Selected extract
When states originally enacted their LLC statutes, organizing a limited liability company typically required that there be two or more members. SMLLCs were not allowed. An individual wanting to form an LLC needed to add another person in order to take advantage of this newly-available entity.
Gradually states began to adopt amendments to their LLC acts that permitted limited liability companies with only one member. Even if your state allowed the formation of SMLLCs, however, there was a question whether states that still did not permit SMLLCs to be formed in their state would recognize SMLLCs formed in other states where they were permitted.
Fortunately, all 50 states and the District of Columbia now permit SMLLCs, so that issue is no longer a concern.

Requirements
a) State whether each statement agrees with the passage on single-member LLCs, answering yes or no and quoting the deciding words: (i) the original LLC statutes typically demanded at least two members; (ii) after some states allowed SMLLCs, other states still did not permit them to be formed; (iii) the District of Columbia continues to prohibit SMLLCs.
b) Write the next part of the passage on single-member LLCs, starting after its final sentence.

Stored rows
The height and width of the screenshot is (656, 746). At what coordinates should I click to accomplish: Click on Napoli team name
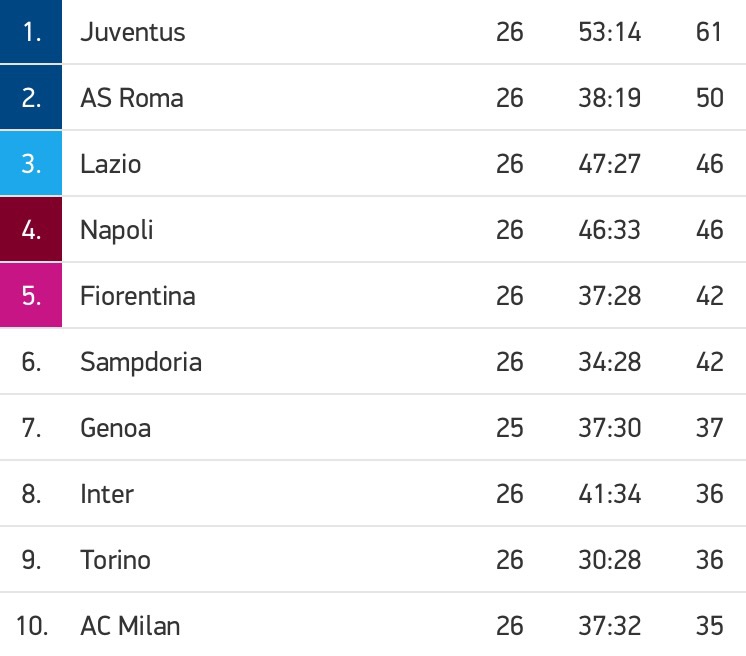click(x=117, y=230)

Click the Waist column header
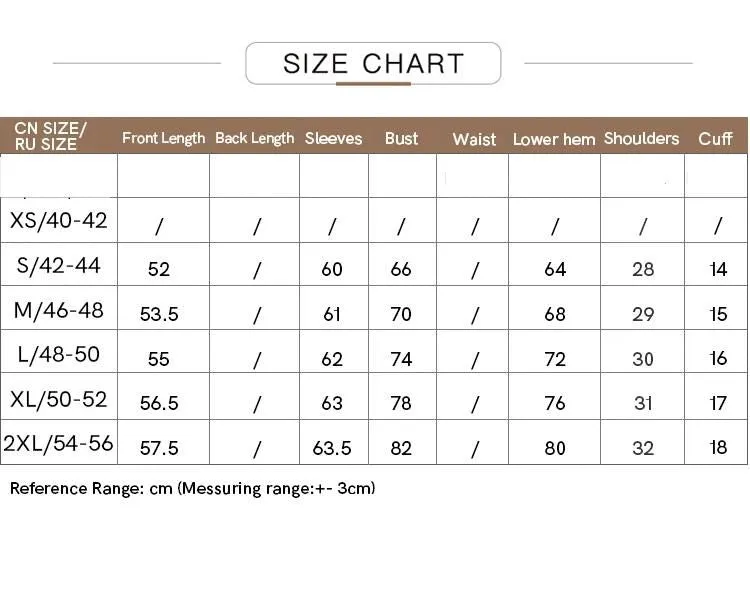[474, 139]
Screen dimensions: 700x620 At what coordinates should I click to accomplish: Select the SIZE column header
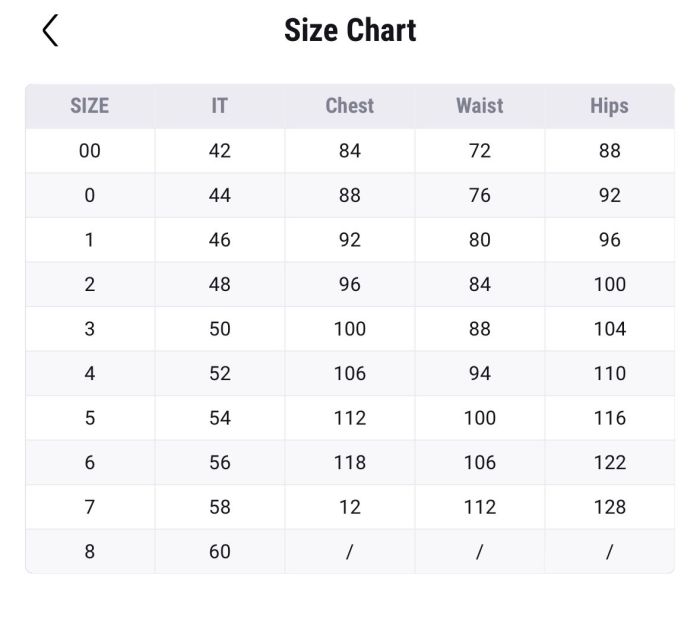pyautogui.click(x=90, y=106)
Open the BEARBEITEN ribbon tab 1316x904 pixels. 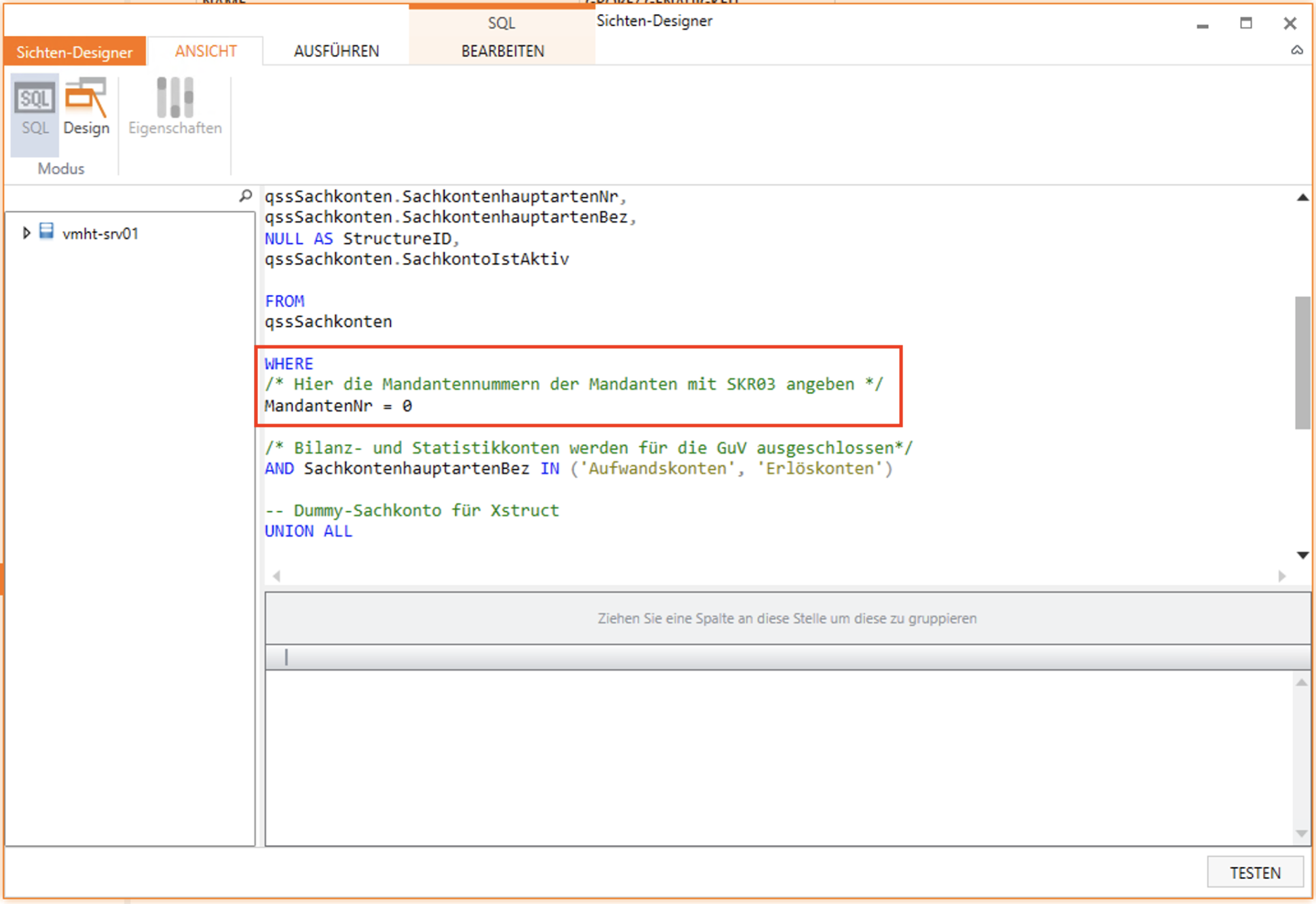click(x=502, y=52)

* * *

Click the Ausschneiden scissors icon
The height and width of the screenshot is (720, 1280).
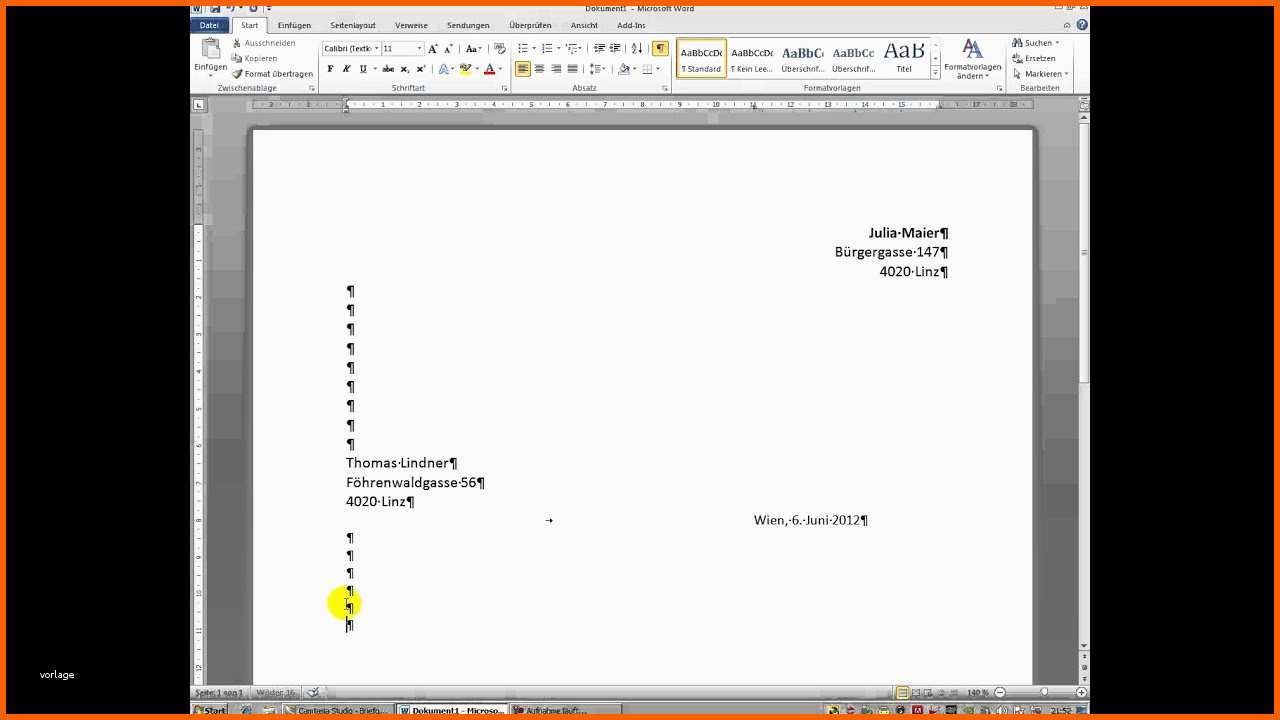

Results
a)
(i) Yes: "organizing a limited liability company typically required that there be two or more members."
(ii) Yes: "states that still did not permit SMLLCs to be formed in their state"
(iii) No: "all 50 states and the District of Columbia now permit SMLLCs"

b)
There is some lingering worry among legal analysts as to whether a member of SMLLC will be given the same protection from liability as a member of a limited liability company with multiple members. In most states, the statute appears clear, but it may take many years for case law to develop to the extent that some lawyers will have the comfort level that they have from decades of case law on one-shareholder corporations. In the end, it seems probable that a member of a SMLLC will have no less protection than a sole shareholder of a corporation. (There is one circumstance, however, where a multiple member LLC holds a distinct advantage over a SMLLC — protecting the assets of the LLC from the creditors of the member – with respect to charging orders against the LLC by the creditors of the member. See Single Member LLC or Multiple Member LLC?.)
There are some differences between SMLLCs and other LLCs, and a member of the LLC should be aware of them. For example, in Illinois, the operating agreement of a manager-managed single member limited liability company must be in writing if the manager is the same person as the member.